Please retype the data below in full.

Data section:
====================
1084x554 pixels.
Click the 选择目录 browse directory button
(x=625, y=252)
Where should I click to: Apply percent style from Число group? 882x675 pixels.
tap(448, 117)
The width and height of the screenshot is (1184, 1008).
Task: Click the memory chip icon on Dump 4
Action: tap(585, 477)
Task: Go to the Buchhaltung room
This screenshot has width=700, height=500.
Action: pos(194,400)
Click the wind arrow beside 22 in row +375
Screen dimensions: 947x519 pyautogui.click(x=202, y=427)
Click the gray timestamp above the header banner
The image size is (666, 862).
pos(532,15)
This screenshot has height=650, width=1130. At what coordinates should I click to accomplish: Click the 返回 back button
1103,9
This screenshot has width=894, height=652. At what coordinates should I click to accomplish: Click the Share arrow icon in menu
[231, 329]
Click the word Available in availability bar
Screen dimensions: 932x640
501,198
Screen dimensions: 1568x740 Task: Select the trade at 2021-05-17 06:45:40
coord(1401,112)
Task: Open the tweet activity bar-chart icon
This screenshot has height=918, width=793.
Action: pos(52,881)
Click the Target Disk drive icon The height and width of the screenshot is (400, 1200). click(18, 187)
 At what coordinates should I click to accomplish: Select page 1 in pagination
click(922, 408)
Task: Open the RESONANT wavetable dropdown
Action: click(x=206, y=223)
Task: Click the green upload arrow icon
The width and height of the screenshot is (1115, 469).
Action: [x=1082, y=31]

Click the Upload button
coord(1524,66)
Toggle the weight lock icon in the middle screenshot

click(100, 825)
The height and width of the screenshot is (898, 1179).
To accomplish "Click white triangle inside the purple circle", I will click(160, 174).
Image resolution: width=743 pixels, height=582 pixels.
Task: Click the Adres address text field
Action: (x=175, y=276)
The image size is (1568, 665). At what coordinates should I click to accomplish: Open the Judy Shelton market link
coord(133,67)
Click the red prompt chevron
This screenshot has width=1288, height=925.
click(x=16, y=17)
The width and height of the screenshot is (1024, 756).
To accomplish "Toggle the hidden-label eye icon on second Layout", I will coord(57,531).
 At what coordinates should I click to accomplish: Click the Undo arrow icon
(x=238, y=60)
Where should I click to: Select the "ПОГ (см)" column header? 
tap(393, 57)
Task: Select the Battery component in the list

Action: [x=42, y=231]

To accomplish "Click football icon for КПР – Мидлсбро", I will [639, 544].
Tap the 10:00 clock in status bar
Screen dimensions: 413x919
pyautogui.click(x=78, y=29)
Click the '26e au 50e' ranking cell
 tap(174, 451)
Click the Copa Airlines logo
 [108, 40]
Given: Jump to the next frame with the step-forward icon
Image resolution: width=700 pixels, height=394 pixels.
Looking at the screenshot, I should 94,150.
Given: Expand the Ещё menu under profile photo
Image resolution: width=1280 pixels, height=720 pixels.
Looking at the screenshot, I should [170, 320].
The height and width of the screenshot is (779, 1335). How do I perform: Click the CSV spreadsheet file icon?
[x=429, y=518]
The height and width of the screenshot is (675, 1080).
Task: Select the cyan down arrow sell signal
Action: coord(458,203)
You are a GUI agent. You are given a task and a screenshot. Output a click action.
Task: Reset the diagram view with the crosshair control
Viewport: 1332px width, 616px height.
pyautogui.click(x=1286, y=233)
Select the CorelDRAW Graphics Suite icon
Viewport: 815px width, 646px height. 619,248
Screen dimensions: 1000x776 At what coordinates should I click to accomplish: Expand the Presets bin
====================
Output of the exercise:
1084x554 pixels.
Click the 选择目录 browse directory button
(x=625, y=252)
Where should I click to: Apply percent style from Число group? 882x675 pixels.
tap(448, 117)
The width and height of the screenshot is (1184, 1008).
Task: Click the memory chip icon on Dump 4
Action: tap(585, 477)
Task: Go to the Buchhaltung room
This screenshot has width=700, height=500.
Action: pos(194,400)
Click the wind arrow beside 22 in row +375
Screen dimensions: 947x519 pyautogui.click(x=202, y=427)
Click the gray timestamp above the header banner
The image size is (666, 862).
pos(532,15)
This screenshot has height=650, width=1130. At what coordinates should I click to accomplish: Click the 返回 back button
1103,9
This screenshot has width=894, height=652. At what coordinates should I click to accomplish: Click the Share arrow icon in menu
[231, 329]
Click the word Available in availability bar
Screen dimensions: 932x640
501,198
Screen dimensions: 1568x740 Task: Select the trade at 2021-05-17 06:45:40
coord(1401,112)
Task: Open the tweet activity bar-chart icon
This screenshot has height=918, width=793.
Action: pos(52,881)
Click the Target Disk drive icon The height and width of the screenshot is (400, 1200). click(18, 187)
 At what coordinates should I click to accomplish: Select page 1 in pagination
click(922, 408)
Task: Open the RESONANT wavetable dropdown
Action: click(x=206, y=223)
Task: Click the green upload arrow icon
The width and height of the screenshot is (1115, 469).
Action: [x=1082, y=31]

Click the Upload button
coord(1524,66)
Toggle the weight lock icon in the middle screenshot

click(100, 825)
The height and width of the screenshot is (898, 1179).
To accomplish "Click white triangle inside the purple circle", I will click(160, 174).
Image resolution: width=743 pixels, height=582 pixels.
Task: Click the Adres address text field
Action: (x=175, y=276)
The image size is (1568, 665). At what coordinates should I click to accomplish: Open the Judy Shelton market link
coord(133,67)
Click the red prompt chevron
This screenshot has width=1288, height=925.
click(x=16, y=17)
The width and height of the screenshot is (1024, 756).
To accomplish "Toggle the hidden-label eye icon on second Layout", I will coord(57,531).
 At what coordinates should I click to accomplish: Click the Undo arrow icon
(x=238, y=60)
Where should I click to: Select the "ПОГ (см)" column header? 
tap(393, 57)
Task: Select the Battery component in the list

Action: [x=42, y=231]

To accomplish "Click football icon for КПР – Мидлсбро", I will [639, 544].
Tap the 10:00 clock in status bar
Screen dimensions: 413x919
pyautogui.click(x=78, y=29)
Click the '26e au 50e' ranking cell
 tap(174, 451)
Click the Copa Airlines logo
 [108, 40]
Given: Jump to the next frame with the step-forward icon
Image resolution: width=700 pixels, height=394 pixels.
Looking at the screenshot, I should 94,150.
Given: Expand the Ещё menu under profile photo
Image resolution: width=1280 pixels, height=720 pixels.
Looking at the screenshot, I should [170, 320].
The height and width of the screenshot is (779, 1335). How do I perform: Click the CSV spreadsheet file icon?
[x=429, y=518]
The height and width of the screenshot is (675, 1080).
Task: Select the cyan down arrow sell signal
Action: coord(458,203)
You are a GUI agent. You are given a task and a screenshot. Output a click action.
Task: Reset the diagram view with the crosshair control
Viewport: 1332px width, 616px height.
pyautogui.click(x=1286, y=233)
Select the CorelDRAW Graphics Suite icon
Viewport: 815px width, 646px height. 619,248
Screen dimensions: 1000x776 At what coordinates should I click to accomplish: Expand the Presets bin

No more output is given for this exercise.